Then, maximize the Lagrange:

$$L(\mathbf{w},\lambda )=|E\left[G\left({\mathbf{w}}^{\mathbf{T}}R\right)\right]|-\frac{\lambda }{2}({\mathbf{w}}^{\mathbf{T}}\mathbf{w}-1)$$

(9)

The RFID system based on the FastICA algorithm is mainly composed of the following six modules: tag, RWD (sensor), modulation module, sampling module, whitening module, and the most important algorithm implementation module, as shown in Figure 16.

From Figure 17, it can be concluded that the separated signals of several Fast-ICA algorithms can find completely corresponding source signals locally, and the order and polarity of the signals separated by the algorithm are randomly changed, and the separation is accurate.

The use of BSS technology optimizes the hardware complexity of the RFID system and reduces the number of iterations required to query all tags. As a result, the equipment for RFID systems becomes simple and inexpensive.

4.2. BSS Algorithm for Under-Determined RFID Systems

4.2.1. Combination of Tag Grouping and BSS Algorithms

Although the ICA algorithm’s use in solving the anti-collision problem for RFID systems is becoming more sophisticated, it is still not an effective way to deal with the issue of throughput deterioration brought on by a lot of tags. Based on the grouping method traditionally used to solve collision problems, a different grouping method is used to keep the number of tags less than or equal to the number of RWD antennas at each separation, i.e., over-determined or positive, when the number of tags is greater than the number of RWD antennas (under-determined). A blind separation technique is then used to separate the signals from each batch of collisions.
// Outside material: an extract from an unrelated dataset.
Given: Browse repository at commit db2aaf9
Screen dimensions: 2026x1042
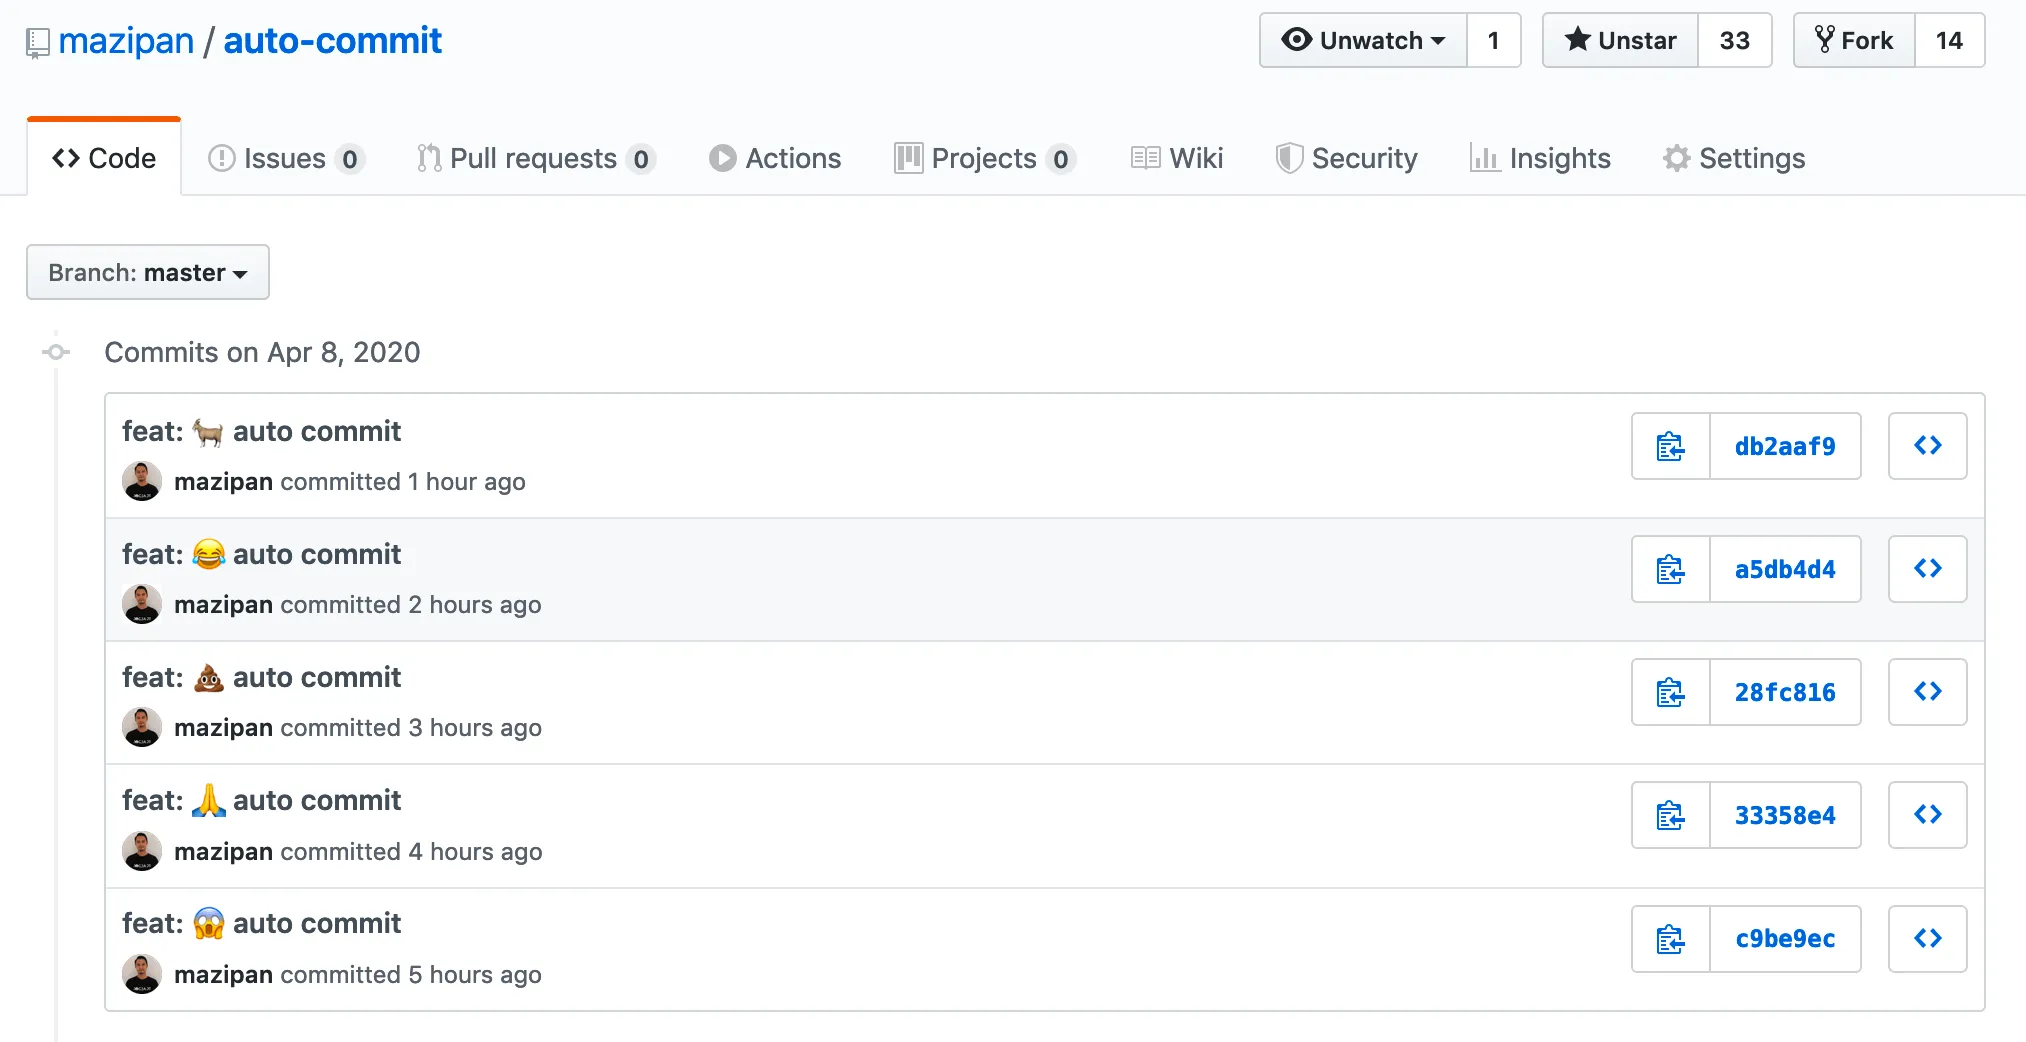Looking at the screenshot, I should [1927, 446].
The blind separation and dynamic bit-slot grouping (BSDBG) multi-tag anti-collision algorithm [84] is based on selecting an appropriate number of groups with a fixed number of RWD antennas and tags, using dynamic slot grouping to ensure that the number of tags is less than or equal to the number of RWD antennas at each separation, maintaining the non-underdetermined state, and then using the FastICA algorithm to separate the colliding signals in each group.

The tags are grouped by the algorithm using a bit-slot [85]. The fundamental principle of grouping is that after receiving a disk storage command from the RWD, the tag generates a 128-bit binary number with any randomly selected bit set to “1”, and all other bits set to “0”. The tag provides the RWD with this 128-bit binary number as an answer to a question. The tag can be grouped based on which bit of this 128-bit number is “1”, as shown in Figure 18.

With dynamic grouping, an increase in the number of tags does not lead to an increase in the probability of having more than M tags within a group, and when the number of antennas M = 8, more than 99.94% of the packets with less than M tags can be correctly separated by the ICA algorithm, which is far more efficient than the traditional algorithm.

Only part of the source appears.